= Da Polenta family =

Noble Italian family

Coat of arms of da Polenta family.

The da Polenta family (/it/) or Polentani (/it/) was an old Italian noble family whose name derives from the Castle of Polenta near Bertinoro in Romagna.

== History ==
The founder of the house is said to have been Guido, surnamed "l'Antico" (the Elder), who wielded great authority in Ravenna in the 13th century.
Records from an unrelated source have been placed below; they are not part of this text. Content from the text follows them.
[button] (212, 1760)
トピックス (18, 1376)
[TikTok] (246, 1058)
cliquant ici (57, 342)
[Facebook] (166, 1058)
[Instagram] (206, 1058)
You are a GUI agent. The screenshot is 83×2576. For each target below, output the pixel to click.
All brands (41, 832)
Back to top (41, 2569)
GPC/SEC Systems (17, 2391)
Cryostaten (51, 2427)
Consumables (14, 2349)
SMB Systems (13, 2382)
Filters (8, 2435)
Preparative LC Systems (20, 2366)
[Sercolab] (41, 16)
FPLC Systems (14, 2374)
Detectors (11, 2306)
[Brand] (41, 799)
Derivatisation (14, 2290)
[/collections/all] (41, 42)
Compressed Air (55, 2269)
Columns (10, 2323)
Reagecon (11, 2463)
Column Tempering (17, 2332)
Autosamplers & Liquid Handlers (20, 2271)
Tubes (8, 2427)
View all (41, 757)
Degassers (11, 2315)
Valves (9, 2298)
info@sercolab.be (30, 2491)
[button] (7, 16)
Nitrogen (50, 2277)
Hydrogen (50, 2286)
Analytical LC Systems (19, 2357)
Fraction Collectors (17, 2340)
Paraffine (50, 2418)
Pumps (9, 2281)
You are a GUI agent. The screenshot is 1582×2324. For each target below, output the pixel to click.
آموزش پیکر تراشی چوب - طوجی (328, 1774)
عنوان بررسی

His grandson Guido Novello upheld the power of the house and was also capitano del popolo at Bologna; he was overthrown in 1322. His chief claim to renown lies in the fact that in 1321 he gave hospitality to the poet Dante, who immortalized the tragic history of Guido the Elder's daughter Francesca da Rimini, unhappily married to Giovanni Malatesta, lord of Rimini, in an episode of L'Inferno.

Guido's kinsman Ostasio I was lord of Cervia and Ravenna from 1322 to 1329. After being recognized as a vassal of the Holy See, he again became independent and went over to the House of Este, whom he served faithfully in their struggles with the Church until his death in 1346. His son Bernardino, who succeeded him as lord of Ravenna in 1346, was deposed in 1347 by his brothers, Pandolfo and Lamberto II, but was reinstated a few months later and ruled until his death in 1359; he was famous for his profligacy and cruelty.

His son Guido III ruled more mildly and died in 1390. Then followed Ostasio II (died 1396), Bernardino (died 1400), Obizzo (died 1431), Pietro (died 1404), Aldobrandino (d. 1406), all sons of Guido III. Ostasio III (or V), son of Obizzo, was at first allied with the Venetians; later he went over to the Milanese, and, although he again joined the Venetians, the latter never forgave his intrigue with their enemies, and in 1441 they deprived him of his dominions. He died in a monastery in 1447.